When it comes to mortgage sourcing, there's accuracy, and then there's accuracy. A recent survey suggested that 94% of brokers rated accuracy as the single most important factor when assessing a sourcing system.

Quite right too. What’s the point of a system that shows incorrect product data? There’s a difference though, between extolling the virtues of accuracy in product data, versus accuracy in the actual results that the system returns.

In their fact find process, intermediaries collect a vast array of relevant information about each client, and indeed about the property they are looking to attain a mortgage for. Information on the client’s income types, credit history, and even property details down to the construction of the property itself, are all meticulously recorded to ensure that the right product is recommended.
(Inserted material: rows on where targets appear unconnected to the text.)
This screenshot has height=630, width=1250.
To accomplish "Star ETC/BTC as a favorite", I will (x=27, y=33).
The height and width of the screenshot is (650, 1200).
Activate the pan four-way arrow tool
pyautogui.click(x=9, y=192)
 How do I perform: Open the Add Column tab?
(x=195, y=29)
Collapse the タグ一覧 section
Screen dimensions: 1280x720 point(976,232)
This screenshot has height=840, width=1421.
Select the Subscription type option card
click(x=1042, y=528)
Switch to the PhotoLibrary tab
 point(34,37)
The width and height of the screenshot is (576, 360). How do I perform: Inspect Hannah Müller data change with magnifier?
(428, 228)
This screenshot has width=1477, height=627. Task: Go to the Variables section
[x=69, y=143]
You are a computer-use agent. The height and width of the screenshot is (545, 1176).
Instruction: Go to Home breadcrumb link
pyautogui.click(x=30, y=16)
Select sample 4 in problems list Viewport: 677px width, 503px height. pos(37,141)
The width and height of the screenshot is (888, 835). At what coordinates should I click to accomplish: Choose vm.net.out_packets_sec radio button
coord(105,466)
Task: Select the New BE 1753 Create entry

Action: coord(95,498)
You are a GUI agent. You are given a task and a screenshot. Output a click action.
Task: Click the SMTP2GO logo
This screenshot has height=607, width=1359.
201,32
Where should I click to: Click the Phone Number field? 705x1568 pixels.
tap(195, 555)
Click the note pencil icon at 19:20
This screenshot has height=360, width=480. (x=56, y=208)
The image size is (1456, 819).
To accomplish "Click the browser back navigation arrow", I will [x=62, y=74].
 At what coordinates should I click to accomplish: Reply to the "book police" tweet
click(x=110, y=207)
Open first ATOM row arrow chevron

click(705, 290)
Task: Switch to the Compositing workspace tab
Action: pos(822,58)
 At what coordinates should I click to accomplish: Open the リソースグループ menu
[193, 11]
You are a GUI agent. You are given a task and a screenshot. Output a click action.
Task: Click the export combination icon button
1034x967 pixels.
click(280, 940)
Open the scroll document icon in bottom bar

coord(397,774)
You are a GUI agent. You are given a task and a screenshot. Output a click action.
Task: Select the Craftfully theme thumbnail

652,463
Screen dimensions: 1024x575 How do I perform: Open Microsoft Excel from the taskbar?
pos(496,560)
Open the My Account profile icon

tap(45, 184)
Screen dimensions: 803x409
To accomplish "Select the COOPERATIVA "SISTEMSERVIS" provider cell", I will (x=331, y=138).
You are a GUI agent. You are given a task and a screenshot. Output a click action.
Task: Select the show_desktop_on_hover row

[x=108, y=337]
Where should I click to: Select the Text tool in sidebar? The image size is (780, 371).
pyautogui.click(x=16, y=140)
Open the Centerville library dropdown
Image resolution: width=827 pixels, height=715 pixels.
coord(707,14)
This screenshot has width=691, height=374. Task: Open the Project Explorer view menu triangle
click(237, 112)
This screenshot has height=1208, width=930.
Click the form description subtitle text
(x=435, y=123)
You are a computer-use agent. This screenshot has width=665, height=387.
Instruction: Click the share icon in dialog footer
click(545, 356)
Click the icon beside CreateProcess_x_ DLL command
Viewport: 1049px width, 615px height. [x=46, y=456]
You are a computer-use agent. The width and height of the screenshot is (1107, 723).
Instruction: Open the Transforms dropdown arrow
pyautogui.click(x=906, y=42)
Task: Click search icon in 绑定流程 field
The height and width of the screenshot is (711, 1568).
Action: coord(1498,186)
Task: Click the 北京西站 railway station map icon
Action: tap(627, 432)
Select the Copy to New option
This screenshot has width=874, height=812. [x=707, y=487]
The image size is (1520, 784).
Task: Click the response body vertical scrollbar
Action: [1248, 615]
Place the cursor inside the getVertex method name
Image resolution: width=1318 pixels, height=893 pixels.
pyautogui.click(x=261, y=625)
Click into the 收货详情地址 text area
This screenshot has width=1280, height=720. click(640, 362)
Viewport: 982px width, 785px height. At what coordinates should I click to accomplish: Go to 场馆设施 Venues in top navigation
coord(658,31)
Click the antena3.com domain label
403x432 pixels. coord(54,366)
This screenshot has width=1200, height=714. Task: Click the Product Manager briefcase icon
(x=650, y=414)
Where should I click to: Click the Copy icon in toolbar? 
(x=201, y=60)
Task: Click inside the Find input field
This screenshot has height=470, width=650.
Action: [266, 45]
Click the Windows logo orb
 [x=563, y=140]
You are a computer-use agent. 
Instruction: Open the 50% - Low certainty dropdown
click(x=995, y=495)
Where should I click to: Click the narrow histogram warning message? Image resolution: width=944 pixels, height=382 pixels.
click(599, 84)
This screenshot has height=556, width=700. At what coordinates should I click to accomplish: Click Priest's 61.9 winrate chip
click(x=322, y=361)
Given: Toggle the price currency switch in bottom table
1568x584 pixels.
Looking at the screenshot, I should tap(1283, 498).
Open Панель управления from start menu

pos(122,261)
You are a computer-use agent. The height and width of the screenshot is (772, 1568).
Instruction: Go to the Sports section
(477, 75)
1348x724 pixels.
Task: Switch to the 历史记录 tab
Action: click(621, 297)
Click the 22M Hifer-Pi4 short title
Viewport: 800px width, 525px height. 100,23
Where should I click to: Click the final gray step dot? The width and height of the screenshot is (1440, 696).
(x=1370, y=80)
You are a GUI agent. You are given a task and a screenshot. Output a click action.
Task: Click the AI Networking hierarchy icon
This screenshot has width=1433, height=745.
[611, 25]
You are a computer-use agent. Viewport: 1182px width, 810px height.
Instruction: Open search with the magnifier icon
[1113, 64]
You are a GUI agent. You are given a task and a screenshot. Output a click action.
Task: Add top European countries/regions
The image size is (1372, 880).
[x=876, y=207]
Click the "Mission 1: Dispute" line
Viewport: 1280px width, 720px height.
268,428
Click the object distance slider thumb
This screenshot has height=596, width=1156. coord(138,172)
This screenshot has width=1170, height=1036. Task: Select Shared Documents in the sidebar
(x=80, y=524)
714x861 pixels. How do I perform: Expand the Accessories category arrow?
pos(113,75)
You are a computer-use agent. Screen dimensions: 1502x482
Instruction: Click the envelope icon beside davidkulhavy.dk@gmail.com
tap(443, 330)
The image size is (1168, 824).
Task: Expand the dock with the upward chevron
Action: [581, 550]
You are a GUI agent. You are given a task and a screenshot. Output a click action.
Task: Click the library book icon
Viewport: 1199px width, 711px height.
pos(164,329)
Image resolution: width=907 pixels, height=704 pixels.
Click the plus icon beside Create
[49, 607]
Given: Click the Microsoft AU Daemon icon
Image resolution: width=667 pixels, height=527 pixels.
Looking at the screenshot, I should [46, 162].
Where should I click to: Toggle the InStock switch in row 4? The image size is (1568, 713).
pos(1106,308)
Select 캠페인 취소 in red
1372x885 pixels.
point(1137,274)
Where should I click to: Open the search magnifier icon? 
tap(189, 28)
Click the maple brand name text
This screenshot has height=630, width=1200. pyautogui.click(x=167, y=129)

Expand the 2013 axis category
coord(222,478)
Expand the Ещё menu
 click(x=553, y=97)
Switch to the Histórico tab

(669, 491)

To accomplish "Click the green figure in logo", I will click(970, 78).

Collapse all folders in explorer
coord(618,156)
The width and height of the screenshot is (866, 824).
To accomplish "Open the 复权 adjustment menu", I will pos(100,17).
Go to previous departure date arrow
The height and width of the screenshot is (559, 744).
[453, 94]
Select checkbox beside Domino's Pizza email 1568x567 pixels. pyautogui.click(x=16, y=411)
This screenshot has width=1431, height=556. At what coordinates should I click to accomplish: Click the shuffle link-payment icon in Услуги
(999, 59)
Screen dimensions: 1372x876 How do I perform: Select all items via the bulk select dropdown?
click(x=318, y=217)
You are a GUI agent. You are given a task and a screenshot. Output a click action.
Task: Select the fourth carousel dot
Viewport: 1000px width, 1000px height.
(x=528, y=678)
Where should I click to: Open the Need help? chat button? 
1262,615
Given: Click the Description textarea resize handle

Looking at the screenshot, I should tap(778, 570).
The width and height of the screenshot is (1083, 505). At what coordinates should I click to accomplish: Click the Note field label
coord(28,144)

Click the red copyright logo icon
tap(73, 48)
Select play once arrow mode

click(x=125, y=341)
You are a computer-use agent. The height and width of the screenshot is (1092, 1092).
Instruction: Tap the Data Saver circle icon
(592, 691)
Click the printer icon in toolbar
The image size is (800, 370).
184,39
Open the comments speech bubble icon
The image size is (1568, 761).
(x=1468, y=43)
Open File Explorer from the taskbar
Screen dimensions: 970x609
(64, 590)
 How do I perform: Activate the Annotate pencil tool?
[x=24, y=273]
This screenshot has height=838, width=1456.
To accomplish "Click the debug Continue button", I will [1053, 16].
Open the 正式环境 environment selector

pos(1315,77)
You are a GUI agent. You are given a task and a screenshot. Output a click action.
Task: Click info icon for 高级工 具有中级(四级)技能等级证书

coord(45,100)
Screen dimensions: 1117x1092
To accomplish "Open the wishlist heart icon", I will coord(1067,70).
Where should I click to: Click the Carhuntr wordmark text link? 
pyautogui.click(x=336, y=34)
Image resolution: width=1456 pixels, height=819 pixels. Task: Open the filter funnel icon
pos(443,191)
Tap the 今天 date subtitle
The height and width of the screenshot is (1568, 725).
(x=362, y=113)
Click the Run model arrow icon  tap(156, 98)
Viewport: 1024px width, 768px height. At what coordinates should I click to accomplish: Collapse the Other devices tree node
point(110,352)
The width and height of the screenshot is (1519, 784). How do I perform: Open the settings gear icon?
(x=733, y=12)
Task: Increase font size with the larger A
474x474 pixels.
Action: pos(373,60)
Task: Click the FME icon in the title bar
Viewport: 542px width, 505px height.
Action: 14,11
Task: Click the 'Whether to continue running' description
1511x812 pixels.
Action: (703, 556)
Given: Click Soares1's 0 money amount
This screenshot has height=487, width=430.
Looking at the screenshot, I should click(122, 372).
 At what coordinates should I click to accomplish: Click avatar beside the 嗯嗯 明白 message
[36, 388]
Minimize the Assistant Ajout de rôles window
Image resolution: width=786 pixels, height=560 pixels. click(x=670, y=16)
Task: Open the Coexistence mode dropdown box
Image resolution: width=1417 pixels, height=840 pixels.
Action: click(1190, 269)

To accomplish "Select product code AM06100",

Yet despite going to great lengths to capture all this information, too little of it is typically being used by sourcing systems to return product results. Partly this is due to the frustrations of capturing data in one system, invariably a web-based CRM, and then having to re-key it into an offline sourcing system.

But mainly, it is because sourcing systems historically haven’t used enough of a lender’s criteria to deliver accurate results to the broker. Published criteria today includes vast swathes of information on geographic availability, relevant income streams, lenders’ unique definitions of new build, and even the aforementioned property construction types to name a few. Yet today, so little of this data is being used, as to render most sourcing systems little more than a best buy table, with intermediaries relying instead upon their own knowledge of where to place a client.

If intermediaries are going to the trouble of collecting and storing large quantities of data on their clients, then the technology platforms they use to help select that client the right product should be capable of delivering truly accurate recommendations.

If accurate sourcing systems can save an intermediary the time and effort they put into failed applications before they submit them, how many more clients can they service, how much more business can they write? And in a world where proc. fees are increasingly related quality of submission, how much more income can be generated?